A bandit gets conked on the forehead with an iron and, minutes later, shakes it off and continues his scheme to burglarize a young boy’s booby-trapped home. No, fool, you should be in the hospital with a blow to the head like that! Or a woman runs into a metal pole only to wake up in a world where every gorgeous man wants her. Ha, I wish. Film characters fall off subway platforms, step on rakes, and absorb knockout punches, banging their skulls so often you could stitch the scenes together and make the concussion noises play “The Star-Spangled Banner.” Then they simply pick themselves up and continue with their lives like nothing happened. In reality, a head injury is a hell of a lot more life-altering—and in my case—strange.

Crawling across the crumb-strewn back seat of my mom’s minivan, I scoop out the cardboard box I’ve carefully stashed on the floor. Cassidy Closet is printed neatly in big, innocent letters. As I wiggle back through the open door, I glance out the window and catch sight of a trash can sitting on the curb.

Guilt needles my stomach. I should have thrown away what’s inside this box months ago. Not the various knickknacks or get-well cards from my law school classmates—I mean the other thing. But I haven’t been able to bring myself to do it for reasons I don’t want to explore.

Rolling my neck, I stand and lift the box out of the car.

“Where do you want this?” one of the movers calls from the double-parked moving truck. Broad-shouldered and bald, he’s pulling my dresser on a red dolly behind him. I blink at his T-shirt, which features an eight-bit kitten riding a rainbow and the words Call me Mr. Cat Daddy scrawled beneath it.
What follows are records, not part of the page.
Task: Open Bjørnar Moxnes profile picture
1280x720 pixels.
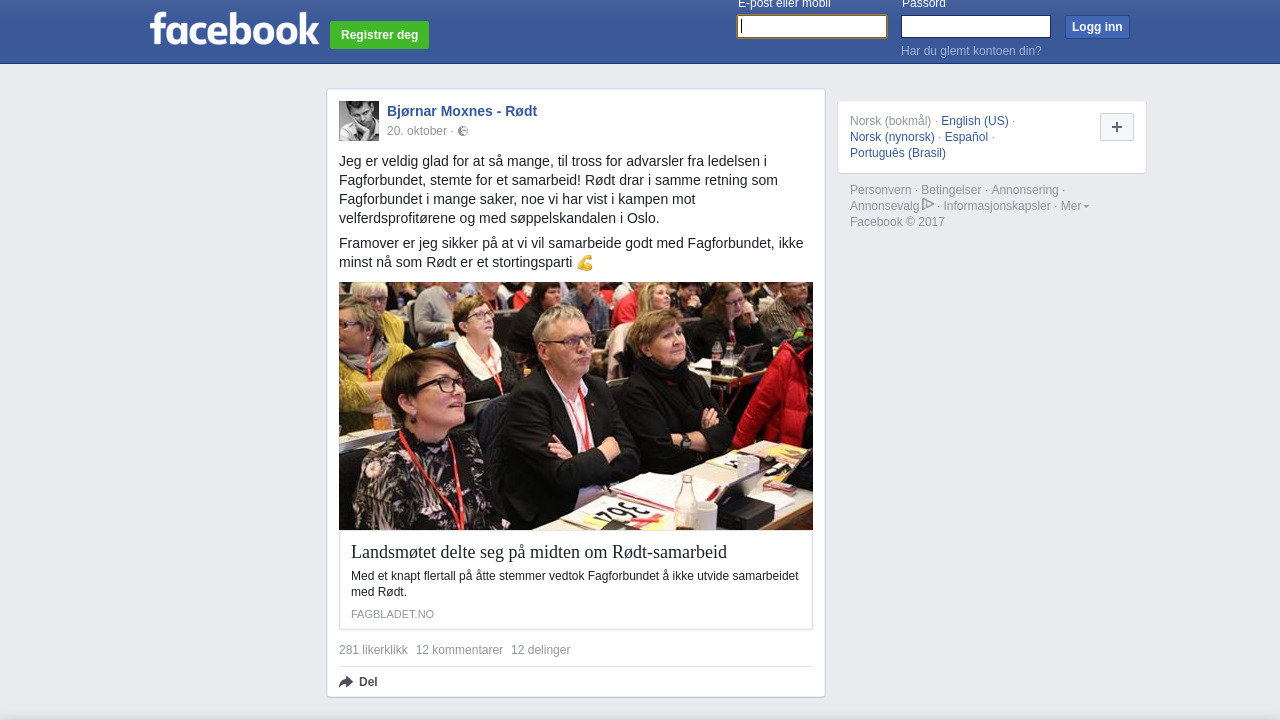Action: click(359, 121)
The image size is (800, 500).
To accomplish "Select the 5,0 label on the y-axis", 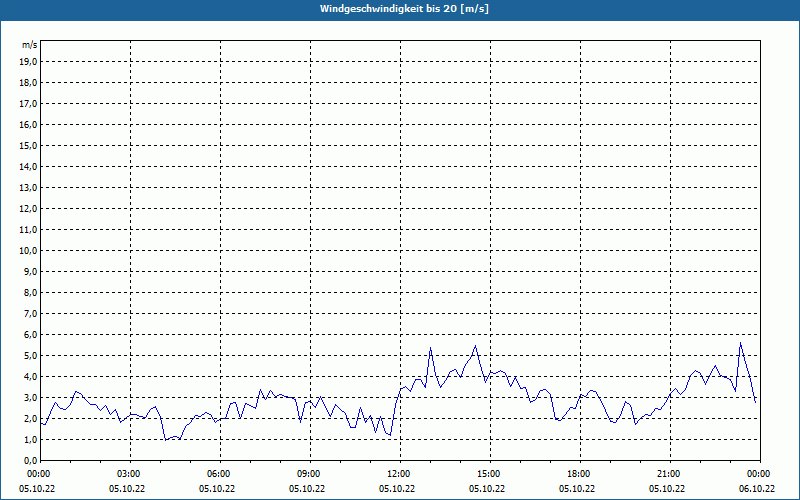I will pyautogui.click(x=29, y=355).
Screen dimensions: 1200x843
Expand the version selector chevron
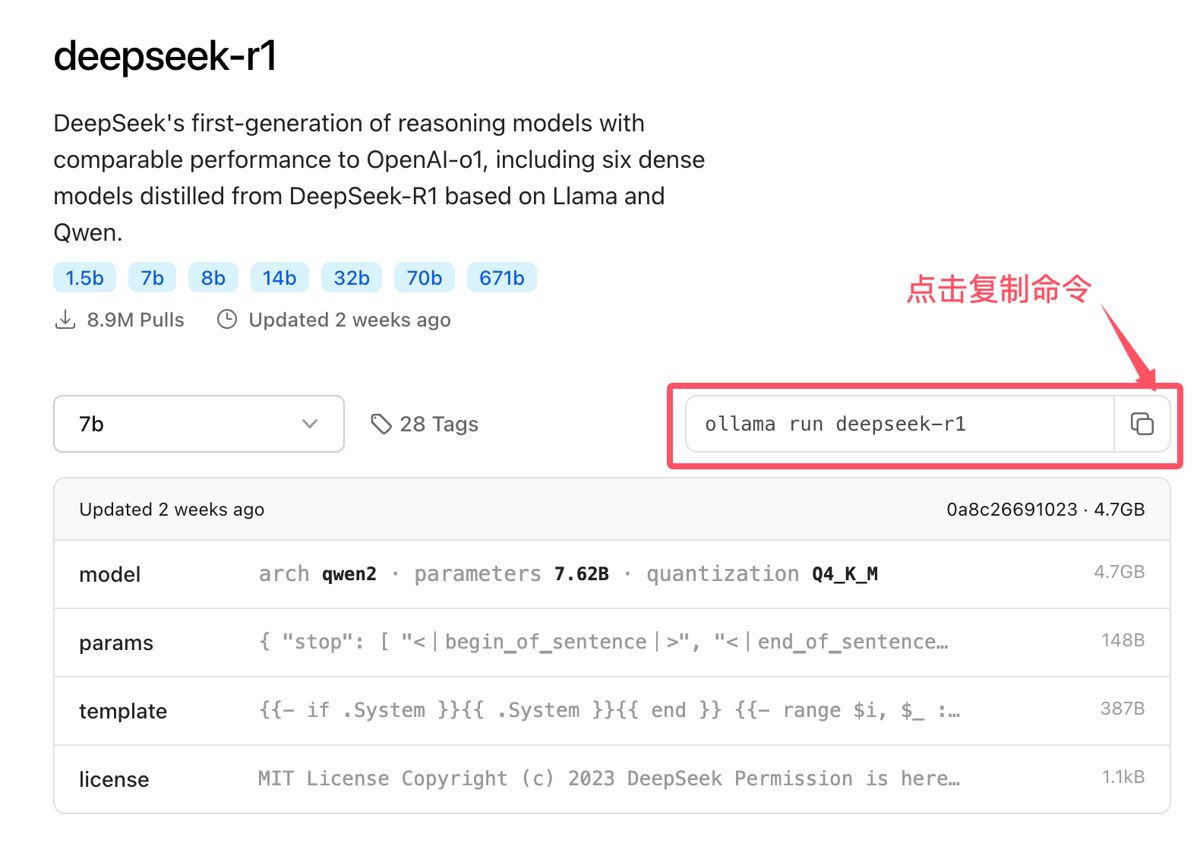310,424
“In the—” I begin, but a familiar song blares from the radio on the porch and the back of my neck tingles. Oh no. It’s happening again. There’s nothing about Sonny and Cher’s “I Got You, Babe” that should inspire this level of dread-soaked anticipation (unless you’re Bill Murray in Groundhog Day), but I’m not exactly normal. The opening lyrics drill into my brain, and I squeeze my eyes shut as an unwanted memory flickers to life.

No, not a memory.

In my mind’s eye, I’m no longer standing on a tree-lined street in Cleveland on a cool June day. I’m swaying on a dim stage in a beer-soaked karaoke bar, microphone in hand. And he’s there—Devin Bloom. He’s smiling at me, cheekbones illuminated by a spotlight, dark eyes crinkling as he changes the lyrics so the chorus includes my name: “I got you, Cass.” I clutch the cardboard box so tightly its contents threaten to rattle.

Most people wake up from a coma with memory loss. I woke up with memory surplus—specifically, countless memories of a man named Devin Bloom.

Except Devin isn’t real. He’s a figment of my coma-rattled imagination.

At first, I didn’t believe it. But the cloud revealed the truth: I didn’t have any photos of Devin, any text history, or even a contact labeled Devin. There was absolutely, positively no evidence that Devin Bloom, my supposed boyfriend of three months, was a real person. No one in my life had met him, knew him, or heard of him. Googling and obsessively searching social media revealed nada as well.

There have been cases before of coma patients waking up with false or conflated memories, but waking up with a full-on imaginary boyfriend? The doctors called it a “medical anomaly.” I call it a heart transplant without the heart and an unnecessary distraction from getting my life back on track.

Not that I feel sorry for myself or anything. In fact, I have a lot to be grateful for: I’m thinking, walking, talking, and back to my normal self—mostly. I could have died in that car accident. Or never recovered at all from the coma. If an imaginary boyfriend is the worst thing I have to deal with, I’m lucky. Shutting my eyes, I take a deep, reassuring breath.

“I’m here. I’m real. He’s not real,” I mutter my therapist’s mantra to myself.